So my quick take on the RED Hydrogen phone is… Firstly, as a phone, I don’t expect it to be a market success as the price pressure on devices just via competition has pressed down our perception of value. For example, just considering frameless metal, large HD glass phones to chose from, we would all run out and buy a $400 phone if it were built with $1000 components yet we would not be nearly as interested in a $399 phone if it were built with $300 of components and a $1000 phone with $1000 components is only interesting to the 1% So regarding the last sentiment, both Apple iPhone8 and RED Hydrogen are reportedly in the $1000 range.
The RED Hydrogen is your basic 5.7″ Android phone and to make it more compelling, they partnered with LEIA to add a 2D and 3D Holographic screen. Using polarization, diffraction with controlled backlighting, images can appear to be in 3D right off the display- just add HD 3D content. Below is a video from the company that makes the display technology, LEIA.
So for what it’s worth, I do sense that this is a use case for 5G. If it takes 3-4 camera views, assuming 4K, then you are looking at Mbps streaming data consumption per user. (YouTube today is on order of 100’sKBps depending on mobile screen size.) So for vertical markets such as medical or perhaps the mass market of indoor navigation, this could be a useful application.

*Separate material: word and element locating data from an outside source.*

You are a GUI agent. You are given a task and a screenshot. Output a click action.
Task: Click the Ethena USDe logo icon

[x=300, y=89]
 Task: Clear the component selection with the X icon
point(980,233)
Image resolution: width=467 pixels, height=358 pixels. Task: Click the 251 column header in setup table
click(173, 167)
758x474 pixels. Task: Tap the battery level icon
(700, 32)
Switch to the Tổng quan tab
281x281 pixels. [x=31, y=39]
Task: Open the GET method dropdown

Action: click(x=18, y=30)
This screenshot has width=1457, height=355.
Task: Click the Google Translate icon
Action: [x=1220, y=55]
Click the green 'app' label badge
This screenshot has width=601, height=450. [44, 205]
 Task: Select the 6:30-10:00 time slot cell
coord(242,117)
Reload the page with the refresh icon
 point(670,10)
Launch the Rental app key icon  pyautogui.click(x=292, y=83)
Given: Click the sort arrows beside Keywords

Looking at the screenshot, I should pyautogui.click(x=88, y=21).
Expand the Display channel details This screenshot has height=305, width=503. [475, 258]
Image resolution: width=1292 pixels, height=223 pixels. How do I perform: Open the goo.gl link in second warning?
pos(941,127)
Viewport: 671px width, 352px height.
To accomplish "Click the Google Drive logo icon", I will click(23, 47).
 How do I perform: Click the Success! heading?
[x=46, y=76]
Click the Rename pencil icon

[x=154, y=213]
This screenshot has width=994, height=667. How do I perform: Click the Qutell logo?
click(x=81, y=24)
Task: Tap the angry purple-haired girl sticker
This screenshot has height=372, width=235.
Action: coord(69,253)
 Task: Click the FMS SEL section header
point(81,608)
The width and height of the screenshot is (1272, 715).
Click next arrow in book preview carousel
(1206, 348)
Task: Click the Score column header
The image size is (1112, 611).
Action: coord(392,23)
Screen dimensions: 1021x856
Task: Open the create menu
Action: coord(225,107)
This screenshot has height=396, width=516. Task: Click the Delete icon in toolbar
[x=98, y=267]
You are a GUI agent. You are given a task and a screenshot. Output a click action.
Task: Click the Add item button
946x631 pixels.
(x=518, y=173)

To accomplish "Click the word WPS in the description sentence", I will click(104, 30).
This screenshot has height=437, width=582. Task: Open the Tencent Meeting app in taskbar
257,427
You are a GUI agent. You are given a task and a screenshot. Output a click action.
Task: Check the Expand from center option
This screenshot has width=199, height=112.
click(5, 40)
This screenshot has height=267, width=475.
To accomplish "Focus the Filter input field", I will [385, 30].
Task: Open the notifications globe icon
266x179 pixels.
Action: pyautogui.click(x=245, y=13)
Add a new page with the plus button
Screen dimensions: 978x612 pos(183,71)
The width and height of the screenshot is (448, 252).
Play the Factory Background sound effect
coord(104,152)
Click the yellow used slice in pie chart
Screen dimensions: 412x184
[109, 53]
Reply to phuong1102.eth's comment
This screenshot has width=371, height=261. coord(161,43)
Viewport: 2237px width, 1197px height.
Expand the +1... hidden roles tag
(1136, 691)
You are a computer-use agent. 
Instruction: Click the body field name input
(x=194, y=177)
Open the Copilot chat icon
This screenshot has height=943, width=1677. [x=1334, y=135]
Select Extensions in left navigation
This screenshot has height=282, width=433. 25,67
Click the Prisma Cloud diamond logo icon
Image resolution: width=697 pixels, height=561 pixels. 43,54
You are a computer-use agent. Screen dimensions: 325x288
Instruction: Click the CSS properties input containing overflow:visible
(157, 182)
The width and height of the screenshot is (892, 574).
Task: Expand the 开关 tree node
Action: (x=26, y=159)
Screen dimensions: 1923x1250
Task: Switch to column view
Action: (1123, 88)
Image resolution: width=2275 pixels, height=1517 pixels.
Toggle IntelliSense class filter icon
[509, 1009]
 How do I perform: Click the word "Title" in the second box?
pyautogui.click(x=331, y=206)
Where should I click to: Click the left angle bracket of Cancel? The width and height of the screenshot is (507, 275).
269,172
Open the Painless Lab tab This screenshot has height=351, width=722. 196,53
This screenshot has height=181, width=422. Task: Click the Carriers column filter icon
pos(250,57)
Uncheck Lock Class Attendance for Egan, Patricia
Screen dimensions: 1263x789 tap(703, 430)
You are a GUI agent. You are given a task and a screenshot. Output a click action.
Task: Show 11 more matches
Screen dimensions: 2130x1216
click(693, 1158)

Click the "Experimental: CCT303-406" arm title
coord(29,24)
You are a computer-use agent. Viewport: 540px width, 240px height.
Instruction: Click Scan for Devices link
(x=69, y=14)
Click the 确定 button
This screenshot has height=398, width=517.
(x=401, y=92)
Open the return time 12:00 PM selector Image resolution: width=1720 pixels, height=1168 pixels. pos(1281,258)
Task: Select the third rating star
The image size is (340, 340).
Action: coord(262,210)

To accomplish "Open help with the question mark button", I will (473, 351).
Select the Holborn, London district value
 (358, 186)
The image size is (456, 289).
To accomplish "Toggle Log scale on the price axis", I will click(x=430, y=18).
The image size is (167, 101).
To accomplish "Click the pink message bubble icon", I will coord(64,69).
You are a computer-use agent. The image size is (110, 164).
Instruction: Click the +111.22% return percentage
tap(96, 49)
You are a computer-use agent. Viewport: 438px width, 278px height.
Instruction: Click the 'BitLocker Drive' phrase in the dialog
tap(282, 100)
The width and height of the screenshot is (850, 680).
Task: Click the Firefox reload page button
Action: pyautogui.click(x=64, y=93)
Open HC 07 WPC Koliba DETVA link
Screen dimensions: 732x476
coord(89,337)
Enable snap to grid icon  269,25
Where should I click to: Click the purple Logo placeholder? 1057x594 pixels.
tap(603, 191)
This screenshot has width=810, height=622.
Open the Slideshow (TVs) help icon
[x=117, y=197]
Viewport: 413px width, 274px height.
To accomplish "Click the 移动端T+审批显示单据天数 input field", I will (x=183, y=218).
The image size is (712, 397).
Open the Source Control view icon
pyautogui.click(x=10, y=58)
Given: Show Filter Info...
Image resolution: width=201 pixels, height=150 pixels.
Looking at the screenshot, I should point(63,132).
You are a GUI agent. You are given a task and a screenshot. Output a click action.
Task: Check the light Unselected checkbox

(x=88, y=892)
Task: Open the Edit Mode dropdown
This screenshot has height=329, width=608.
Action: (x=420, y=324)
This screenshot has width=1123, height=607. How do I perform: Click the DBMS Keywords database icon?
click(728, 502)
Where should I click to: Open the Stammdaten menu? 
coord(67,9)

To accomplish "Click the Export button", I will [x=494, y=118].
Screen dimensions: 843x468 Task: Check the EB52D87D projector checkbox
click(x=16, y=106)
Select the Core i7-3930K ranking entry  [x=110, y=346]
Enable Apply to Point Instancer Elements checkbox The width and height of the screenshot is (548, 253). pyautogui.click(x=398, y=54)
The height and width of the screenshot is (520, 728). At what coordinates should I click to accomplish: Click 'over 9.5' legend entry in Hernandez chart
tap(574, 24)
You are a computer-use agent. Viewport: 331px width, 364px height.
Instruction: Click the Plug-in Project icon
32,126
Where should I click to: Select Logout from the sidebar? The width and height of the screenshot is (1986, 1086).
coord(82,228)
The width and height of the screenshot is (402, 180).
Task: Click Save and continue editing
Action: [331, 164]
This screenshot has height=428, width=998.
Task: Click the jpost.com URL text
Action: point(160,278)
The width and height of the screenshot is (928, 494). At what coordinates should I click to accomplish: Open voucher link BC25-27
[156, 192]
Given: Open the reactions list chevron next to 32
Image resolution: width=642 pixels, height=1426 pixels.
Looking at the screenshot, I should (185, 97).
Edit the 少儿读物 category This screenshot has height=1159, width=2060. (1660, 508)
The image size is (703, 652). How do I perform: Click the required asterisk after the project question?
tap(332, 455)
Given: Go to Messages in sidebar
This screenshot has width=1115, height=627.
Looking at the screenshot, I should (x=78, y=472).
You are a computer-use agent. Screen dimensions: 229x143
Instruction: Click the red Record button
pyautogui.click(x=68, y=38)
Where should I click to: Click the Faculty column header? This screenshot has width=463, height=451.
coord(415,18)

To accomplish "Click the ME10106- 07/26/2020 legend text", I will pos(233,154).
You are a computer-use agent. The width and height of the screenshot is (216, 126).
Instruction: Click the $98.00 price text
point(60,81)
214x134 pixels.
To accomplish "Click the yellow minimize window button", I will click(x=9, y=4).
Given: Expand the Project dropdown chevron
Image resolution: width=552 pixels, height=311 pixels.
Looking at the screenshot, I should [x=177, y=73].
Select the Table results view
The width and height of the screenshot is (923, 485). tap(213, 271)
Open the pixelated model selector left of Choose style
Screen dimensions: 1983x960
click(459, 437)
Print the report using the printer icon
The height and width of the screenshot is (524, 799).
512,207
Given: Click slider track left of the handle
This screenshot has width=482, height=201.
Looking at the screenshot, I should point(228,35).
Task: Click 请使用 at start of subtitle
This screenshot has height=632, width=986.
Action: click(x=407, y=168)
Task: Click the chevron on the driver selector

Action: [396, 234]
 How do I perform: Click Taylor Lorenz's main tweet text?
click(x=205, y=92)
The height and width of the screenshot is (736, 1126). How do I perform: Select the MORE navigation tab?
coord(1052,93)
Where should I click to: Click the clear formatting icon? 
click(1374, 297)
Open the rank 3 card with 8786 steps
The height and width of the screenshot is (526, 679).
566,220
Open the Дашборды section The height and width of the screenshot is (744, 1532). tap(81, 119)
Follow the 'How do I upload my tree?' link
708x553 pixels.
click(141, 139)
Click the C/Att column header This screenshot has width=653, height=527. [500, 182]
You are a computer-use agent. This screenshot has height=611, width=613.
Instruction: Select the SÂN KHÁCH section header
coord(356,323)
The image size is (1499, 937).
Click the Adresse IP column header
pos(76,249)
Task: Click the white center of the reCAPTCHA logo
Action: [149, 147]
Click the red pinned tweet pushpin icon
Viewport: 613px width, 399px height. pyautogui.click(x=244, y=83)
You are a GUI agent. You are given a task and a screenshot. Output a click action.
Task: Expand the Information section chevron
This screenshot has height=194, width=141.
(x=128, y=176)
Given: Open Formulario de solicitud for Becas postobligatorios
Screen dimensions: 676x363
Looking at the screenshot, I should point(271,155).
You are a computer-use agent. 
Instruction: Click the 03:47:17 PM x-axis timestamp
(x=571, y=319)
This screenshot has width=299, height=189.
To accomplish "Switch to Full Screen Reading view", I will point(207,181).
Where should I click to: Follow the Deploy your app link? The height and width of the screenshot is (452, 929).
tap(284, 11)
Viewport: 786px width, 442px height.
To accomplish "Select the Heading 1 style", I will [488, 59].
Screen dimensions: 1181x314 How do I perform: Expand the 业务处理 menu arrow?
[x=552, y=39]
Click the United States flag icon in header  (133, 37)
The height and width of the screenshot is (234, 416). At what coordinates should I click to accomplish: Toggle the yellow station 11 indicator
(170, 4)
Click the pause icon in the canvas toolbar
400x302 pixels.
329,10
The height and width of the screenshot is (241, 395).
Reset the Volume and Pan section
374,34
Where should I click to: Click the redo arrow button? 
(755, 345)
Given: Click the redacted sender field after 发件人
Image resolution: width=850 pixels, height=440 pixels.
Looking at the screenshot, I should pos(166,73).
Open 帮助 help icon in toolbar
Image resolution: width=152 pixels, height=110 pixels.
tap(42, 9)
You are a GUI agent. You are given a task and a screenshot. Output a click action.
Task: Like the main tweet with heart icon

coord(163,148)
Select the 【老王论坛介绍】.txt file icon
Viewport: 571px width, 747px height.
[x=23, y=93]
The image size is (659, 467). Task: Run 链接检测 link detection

It doesn’t mean the final form factor is a smartphone necessarily but the use cases are somewhat compelling as you could have a 3D kiosk in the middle of a a public space and/or corridor to help navigate that would make far more sense from an availability/adoption standpoint than trying to do the same thing using AR/VR with wearables.
Why 5G use case? High speed LTE can deliver this content now, however if there is a high density of use then of course it will be cheaper to deliver via 5G and I am assuming that detail would be important to the mass adoption.